_Assigned task_
From the listing below, output only the lines starting at the line that has "For every named" and ending at the line that has "Clear Out Your", exactly as they appear, ends included.

_Task inputs_
---

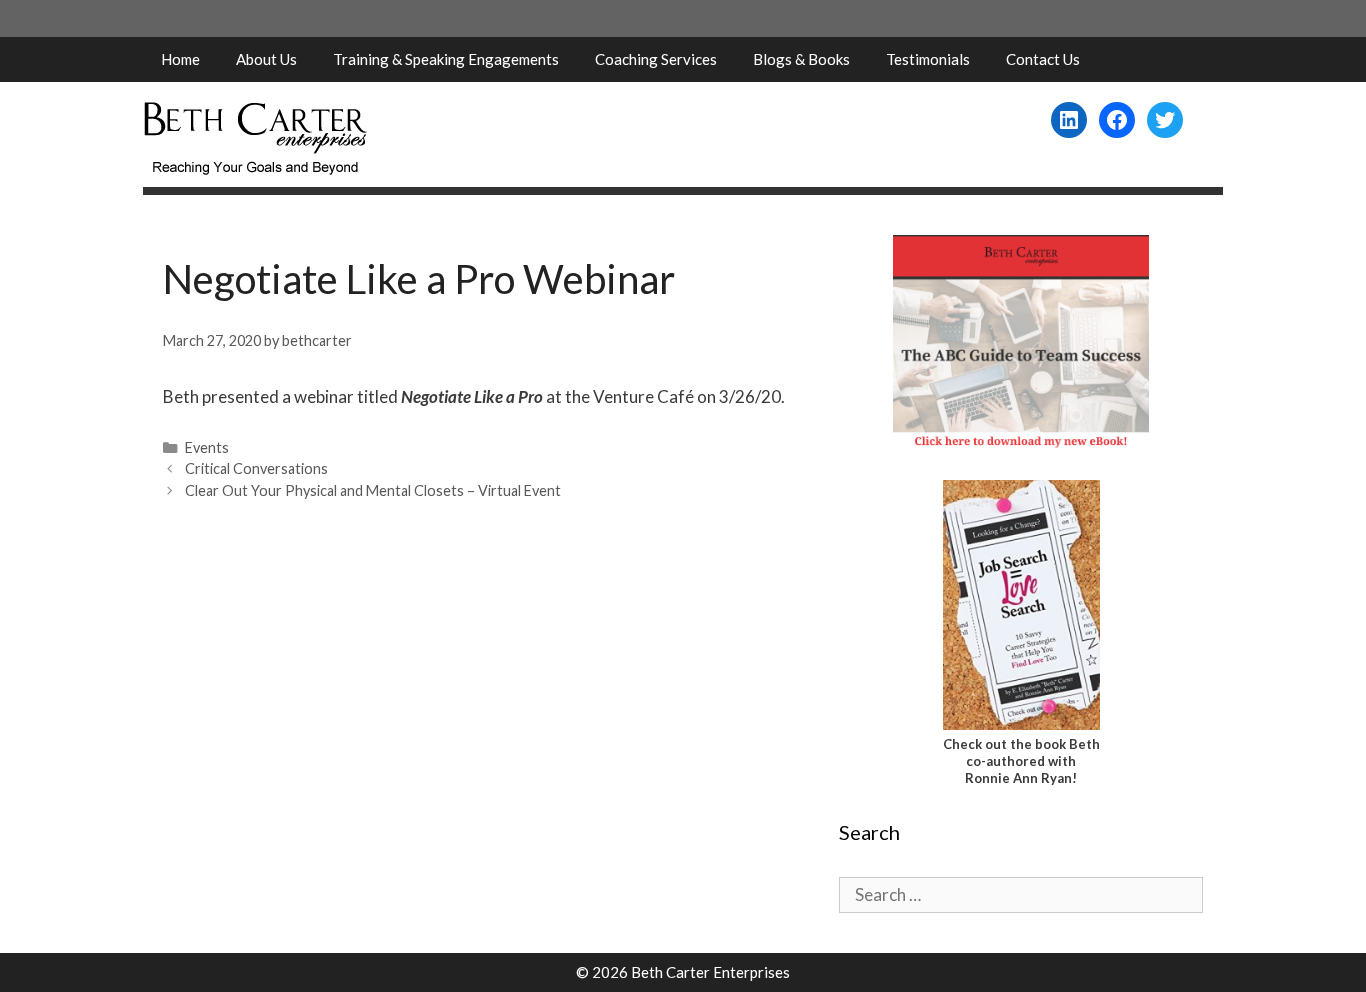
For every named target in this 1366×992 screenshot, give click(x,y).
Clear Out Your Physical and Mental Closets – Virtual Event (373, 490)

---

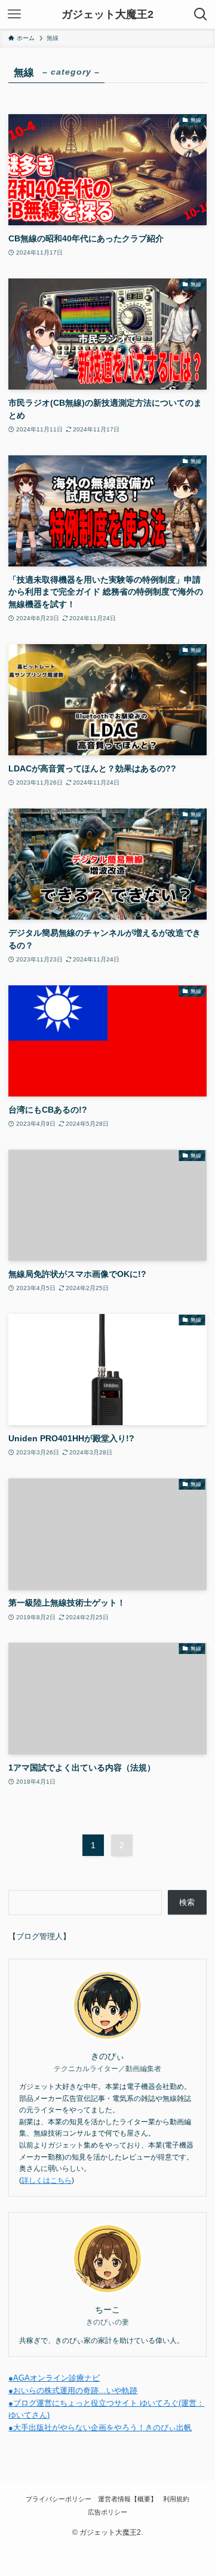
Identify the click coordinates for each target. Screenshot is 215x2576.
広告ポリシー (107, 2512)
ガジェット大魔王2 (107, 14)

---

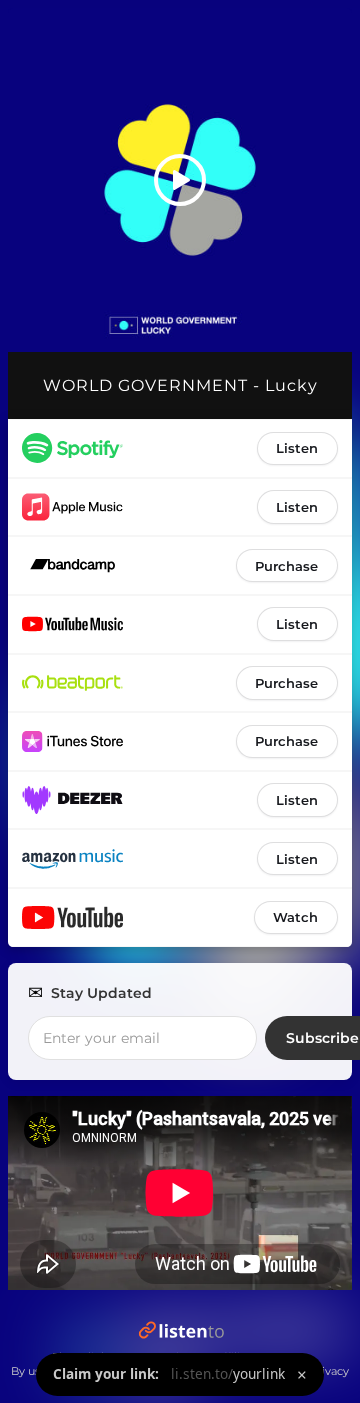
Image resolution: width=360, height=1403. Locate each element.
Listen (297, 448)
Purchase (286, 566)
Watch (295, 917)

---

_Task result_
For every named target in this 1366×992 screenshot, give click(x,y).
Clear Out Your Physical and Mental Closets – Virtual Event (373, 490)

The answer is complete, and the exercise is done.